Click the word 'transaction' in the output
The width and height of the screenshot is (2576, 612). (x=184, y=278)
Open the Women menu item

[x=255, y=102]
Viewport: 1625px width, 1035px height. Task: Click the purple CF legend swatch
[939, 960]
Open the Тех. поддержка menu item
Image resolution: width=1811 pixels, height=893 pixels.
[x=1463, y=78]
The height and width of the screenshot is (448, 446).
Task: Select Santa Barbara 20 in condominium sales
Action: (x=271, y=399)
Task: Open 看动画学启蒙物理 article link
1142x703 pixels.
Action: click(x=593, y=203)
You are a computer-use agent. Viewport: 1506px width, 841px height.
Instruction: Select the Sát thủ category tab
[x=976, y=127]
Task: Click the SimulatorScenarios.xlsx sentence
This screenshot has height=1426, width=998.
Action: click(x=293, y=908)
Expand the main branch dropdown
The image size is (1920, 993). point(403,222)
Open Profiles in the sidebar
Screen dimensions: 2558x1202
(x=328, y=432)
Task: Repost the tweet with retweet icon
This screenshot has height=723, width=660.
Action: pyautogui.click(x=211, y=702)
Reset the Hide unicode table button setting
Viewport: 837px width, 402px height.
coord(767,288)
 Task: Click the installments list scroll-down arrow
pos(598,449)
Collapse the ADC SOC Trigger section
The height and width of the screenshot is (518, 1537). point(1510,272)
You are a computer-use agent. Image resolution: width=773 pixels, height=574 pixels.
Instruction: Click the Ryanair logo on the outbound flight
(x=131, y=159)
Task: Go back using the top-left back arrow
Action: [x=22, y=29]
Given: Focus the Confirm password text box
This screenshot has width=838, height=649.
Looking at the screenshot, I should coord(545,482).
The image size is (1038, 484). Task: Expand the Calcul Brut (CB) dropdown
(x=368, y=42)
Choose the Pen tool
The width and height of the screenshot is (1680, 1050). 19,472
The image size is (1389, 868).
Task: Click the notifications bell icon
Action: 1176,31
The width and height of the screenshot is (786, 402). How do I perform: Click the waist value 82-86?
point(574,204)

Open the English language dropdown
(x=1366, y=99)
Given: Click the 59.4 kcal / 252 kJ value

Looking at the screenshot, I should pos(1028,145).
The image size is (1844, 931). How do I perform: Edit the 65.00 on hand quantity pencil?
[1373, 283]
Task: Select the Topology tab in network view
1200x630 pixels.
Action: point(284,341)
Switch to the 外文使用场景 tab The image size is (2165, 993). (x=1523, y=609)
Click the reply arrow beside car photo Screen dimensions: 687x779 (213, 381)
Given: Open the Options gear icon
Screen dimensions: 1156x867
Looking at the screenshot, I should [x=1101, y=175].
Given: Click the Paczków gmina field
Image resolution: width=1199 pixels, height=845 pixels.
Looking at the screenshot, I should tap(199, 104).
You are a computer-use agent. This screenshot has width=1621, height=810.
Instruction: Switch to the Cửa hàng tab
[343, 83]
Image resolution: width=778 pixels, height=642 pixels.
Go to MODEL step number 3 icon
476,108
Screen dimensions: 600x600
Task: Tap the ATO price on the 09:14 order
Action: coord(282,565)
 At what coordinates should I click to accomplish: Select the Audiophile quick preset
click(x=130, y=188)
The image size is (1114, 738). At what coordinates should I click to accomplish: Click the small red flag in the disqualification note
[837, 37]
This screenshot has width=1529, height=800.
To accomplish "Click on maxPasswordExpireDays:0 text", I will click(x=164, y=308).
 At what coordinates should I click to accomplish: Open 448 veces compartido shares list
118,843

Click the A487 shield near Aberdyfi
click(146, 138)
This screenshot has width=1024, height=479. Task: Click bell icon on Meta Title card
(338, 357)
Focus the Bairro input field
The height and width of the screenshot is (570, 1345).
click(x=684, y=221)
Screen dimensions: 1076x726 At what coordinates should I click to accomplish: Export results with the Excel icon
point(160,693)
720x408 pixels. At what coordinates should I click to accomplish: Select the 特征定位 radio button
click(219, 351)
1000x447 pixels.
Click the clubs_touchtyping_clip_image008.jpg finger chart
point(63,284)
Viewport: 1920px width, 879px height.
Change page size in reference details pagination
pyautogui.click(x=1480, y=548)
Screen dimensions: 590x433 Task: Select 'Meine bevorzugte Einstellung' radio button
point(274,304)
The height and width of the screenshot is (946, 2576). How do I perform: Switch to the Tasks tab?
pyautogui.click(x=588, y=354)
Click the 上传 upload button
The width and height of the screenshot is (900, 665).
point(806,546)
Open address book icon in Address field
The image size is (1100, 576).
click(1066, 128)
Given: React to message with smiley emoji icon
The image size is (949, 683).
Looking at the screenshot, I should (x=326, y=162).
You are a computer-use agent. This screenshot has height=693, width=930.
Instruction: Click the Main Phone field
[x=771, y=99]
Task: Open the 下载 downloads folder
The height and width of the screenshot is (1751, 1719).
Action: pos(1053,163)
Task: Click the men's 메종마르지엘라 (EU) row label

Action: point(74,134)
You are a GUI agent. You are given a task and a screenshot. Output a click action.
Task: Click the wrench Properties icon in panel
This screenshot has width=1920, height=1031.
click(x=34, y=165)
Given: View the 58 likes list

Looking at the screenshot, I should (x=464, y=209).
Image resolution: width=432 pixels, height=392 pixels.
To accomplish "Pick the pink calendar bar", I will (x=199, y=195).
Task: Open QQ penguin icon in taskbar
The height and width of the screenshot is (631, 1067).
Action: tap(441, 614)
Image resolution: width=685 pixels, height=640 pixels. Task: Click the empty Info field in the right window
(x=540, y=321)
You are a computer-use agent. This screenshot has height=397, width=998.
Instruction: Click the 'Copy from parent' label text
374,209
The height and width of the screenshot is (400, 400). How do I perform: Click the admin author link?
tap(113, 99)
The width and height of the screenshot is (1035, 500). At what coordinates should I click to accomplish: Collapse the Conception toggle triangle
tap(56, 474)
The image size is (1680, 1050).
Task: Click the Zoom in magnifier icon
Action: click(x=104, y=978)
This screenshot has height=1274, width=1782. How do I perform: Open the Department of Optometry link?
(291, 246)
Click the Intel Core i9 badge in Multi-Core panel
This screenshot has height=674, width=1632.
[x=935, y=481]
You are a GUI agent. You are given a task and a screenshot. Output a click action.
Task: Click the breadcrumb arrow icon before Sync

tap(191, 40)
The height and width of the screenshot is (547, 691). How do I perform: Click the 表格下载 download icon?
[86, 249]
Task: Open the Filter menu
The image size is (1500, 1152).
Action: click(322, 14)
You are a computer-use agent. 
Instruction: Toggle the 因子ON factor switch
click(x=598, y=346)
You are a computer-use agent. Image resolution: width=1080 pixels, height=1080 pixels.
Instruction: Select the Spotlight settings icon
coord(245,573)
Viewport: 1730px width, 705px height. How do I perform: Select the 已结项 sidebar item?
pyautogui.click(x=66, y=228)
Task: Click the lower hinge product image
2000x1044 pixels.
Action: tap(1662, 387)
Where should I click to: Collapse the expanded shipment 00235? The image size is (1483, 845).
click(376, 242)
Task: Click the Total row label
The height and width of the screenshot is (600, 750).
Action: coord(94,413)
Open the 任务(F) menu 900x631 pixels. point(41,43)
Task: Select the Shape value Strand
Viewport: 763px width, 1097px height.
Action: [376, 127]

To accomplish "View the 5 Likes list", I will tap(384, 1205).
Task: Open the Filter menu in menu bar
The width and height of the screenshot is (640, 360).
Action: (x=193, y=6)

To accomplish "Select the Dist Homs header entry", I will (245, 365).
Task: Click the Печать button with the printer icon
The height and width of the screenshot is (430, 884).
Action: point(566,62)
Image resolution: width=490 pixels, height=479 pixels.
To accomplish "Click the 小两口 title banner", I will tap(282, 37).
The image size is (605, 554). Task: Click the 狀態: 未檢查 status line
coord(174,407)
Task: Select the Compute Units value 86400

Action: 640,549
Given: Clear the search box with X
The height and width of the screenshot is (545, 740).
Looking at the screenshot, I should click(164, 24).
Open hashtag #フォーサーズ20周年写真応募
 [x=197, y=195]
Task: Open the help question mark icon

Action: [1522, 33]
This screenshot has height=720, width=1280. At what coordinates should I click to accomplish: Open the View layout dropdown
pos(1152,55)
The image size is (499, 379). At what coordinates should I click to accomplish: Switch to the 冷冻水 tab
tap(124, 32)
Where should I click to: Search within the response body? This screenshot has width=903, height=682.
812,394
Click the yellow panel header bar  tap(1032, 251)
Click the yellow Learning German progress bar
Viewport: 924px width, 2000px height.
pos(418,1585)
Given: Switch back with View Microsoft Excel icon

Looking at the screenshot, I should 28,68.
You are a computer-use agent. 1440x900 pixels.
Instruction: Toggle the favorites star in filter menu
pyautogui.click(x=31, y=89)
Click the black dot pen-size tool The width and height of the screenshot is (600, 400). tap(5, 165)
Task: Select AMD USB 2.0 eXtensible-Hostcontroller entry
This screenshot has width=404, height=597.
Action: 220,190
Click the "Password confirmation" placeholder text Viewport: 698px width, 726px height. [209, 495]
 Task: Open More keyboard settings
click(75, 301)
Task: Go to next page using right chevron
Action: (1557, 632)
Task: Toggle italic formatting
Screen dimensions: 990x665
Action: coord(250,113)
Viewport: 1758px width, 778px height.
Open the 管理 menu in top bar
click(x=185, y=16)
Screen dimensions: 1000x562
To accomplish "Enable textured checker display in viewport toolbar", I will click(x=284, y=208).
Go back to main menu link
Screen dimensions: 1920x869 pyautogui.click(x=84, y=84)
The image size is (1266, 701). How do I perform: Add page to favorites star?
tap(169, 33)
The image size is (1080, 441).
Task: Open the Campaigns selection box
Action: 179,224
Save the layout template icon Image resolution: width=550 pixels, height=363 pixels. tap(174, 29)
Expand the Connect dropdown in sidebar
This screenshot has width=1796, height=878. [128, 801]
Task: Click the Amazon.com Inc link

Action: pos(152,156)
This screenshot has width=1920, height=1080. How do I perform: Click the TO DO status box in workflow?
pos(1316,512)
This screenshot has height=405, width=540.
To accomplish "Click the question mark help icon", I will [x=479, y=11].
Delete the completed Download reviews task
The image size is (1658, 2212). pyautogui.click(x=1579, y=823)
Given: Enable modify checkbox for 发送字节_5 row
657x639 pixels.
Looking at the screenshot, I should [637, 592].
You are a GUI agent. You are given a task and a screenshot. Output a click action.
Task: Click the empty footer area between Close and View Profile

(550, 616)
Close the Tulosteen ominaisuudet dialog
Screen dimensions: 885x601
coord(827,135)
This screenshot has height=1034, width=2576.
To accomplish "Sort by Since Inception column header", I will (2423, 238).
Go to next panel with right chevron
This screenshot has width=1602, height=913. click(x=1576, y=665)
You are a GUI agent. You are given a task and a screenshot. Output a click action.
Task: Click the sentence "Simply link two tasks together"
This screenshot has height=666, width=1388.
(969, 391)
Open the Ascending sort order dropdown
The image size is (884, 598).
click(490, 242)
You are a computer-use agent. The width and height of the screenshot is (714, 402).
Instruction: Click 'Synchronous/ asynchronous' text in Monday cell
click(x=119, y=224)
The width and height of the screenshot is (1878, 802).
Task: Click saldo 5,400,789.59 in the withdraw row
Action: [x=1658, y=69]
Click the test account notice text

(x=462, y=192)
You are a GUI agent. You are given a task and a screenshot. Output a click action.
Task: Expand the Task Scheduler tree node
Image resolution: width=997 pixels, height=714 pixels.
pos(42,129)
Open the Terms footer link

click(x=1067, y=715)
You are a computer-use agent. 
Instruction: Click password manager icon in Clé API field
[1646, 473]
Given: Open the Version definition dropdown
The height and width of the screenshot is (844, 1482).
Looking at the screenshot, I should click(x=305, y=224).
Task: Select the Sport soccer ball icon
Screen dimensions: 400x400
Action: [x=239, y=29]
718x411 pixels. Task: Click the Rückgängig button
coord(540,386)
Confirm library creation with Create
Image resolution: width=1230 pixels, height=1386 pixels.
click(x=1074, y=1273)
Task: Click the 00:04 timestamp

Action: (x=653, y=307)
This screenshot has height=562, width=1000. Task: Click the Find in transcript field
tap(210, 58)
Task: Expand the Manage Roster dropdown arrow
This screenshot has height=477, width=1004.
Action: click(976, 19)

» EXERCISE DETAILS:
Each line above with the word "computer" must be returned.

» OUTPUT OF THE EXERCISE:
You are a computer-use agent. Viewport: 1506px width, 841px height.
You are a computer-use agent. Image resolution: width=773 pixels, height=574 pixels.
You are a computer-use agent. This screenshot has width=1621, height=810.
You are a computer-use agent. This screenshot has height=693, width=930.
You are a computer-use agent. This screenshot has height=397, width=998.
You are a computer-use agent. 
You are a computer-use agent. Image resolution: width=1080 pixels, height=1080 pixels.
You are a computer-use agent. 1440x900 pixels.
You are a computer-use agent. The width and height of the screenshot is (714, 402).
You are a computer-use agent. 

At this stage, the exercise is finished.